On 29.07.2016 17:41, Alex Damian wrote:
On Fri, Jul 29, 2016 at 2:53 PM, Greg KH <greg@xxxxxxxxx> wrote:
On Fri, Jul 29, 2016 at 10:58:03AM +0100, Alex Damian wrote:
Hi Greg,
I managed to reproduce with a untainted kernel, see dmesg paste below.
The stack seemed corrupted as well ?
I refered to it as a crash since after a couple of these issues, the
machine hard freezes - I set up a serial console via a USB cable, but
I don't get the kernel oops out of the machine. The network is also
dead before getting any data. I could not think of any other way to
get a console out of a Macbook - any ideas ?
There is a progressive level of deterioration going on below, this is
why I'm adding multiple pastes. See the obviously invalid pointer
0000000000000001 in 3rd paste below. Also, see the protection fault in
the last paste. To me, something is trampling all over memory, and it
is usb-related.
Not good, thanks for reproducing it without the closed kernel drivers.
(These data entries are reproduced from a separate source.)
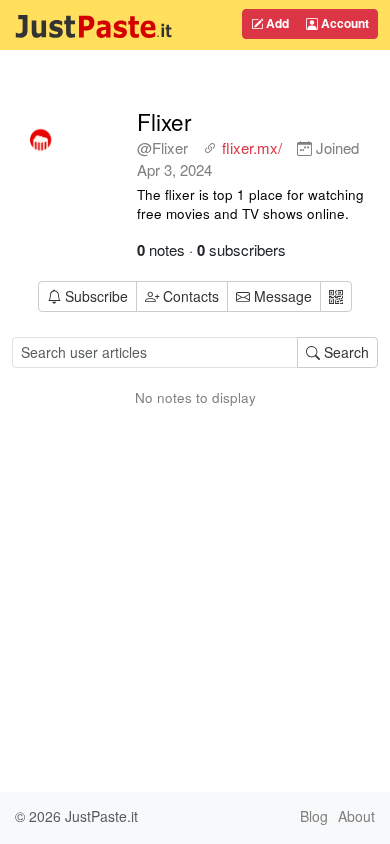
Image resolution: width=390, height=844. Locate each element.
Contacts (191, 296)
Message (281, 296)
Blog (314, 816)
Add (276, 23)
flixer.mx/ (252, 147)
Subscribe (96, 296)
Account (343, 23)
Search (344, 352)
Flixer (164, 121)
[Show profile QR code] (336, 296)
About (356, 816)
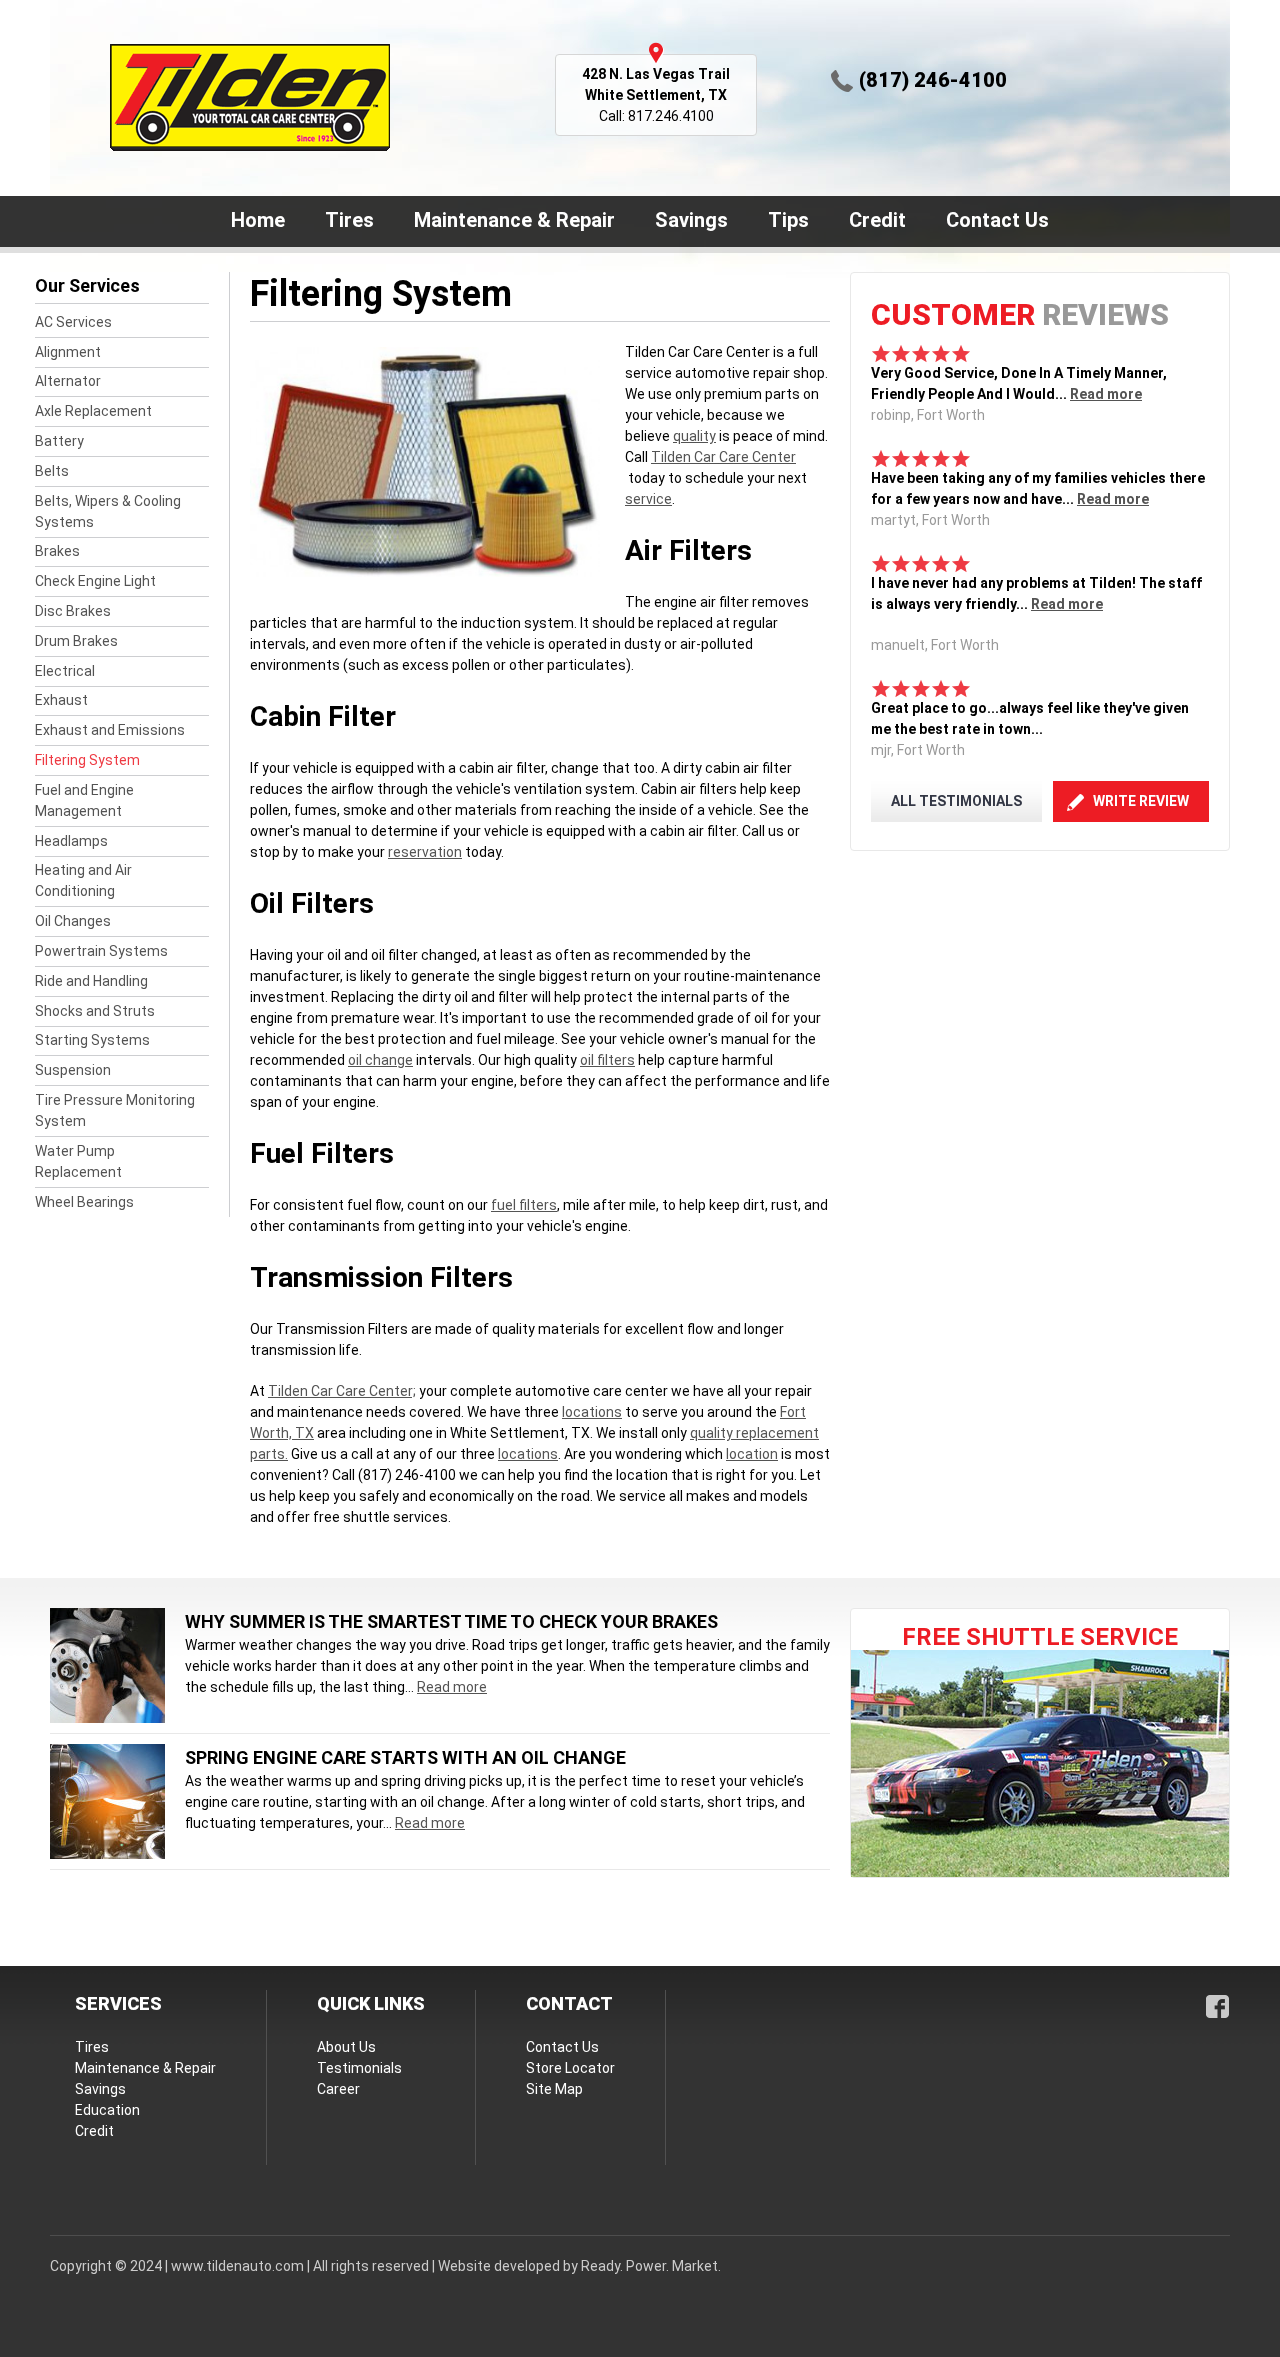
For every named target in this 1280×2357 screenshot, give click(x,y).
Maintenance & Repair (505, 222)
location (752, 1454)
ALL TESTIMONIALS (956, 801)
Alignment (68, 352)
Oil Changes (73, 921)
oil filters (607, 1060)
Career (338, 2089)
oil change (380, 1060)
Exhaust (61, 700)
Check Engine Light (95, 581)
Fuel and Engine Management (84, 800)
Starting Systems (92, 1040)
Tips (788, 220)
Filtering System (87, 760)
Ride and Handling (91, 981)
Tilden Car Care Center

If you disable the list debug kernel option, do you have any problems
with the machine? We aren't having any other reports of issues like
this at the moment, which makes me worry that it's something unique to
your situation/hardware.
I strongly suspect it's related to the macbook 12,1 hardware. I
haven't been able
to reproduce this with other machines, including other macbook
versions with the same peripherals.
This machine has never been stable in this particular peripheral configuration.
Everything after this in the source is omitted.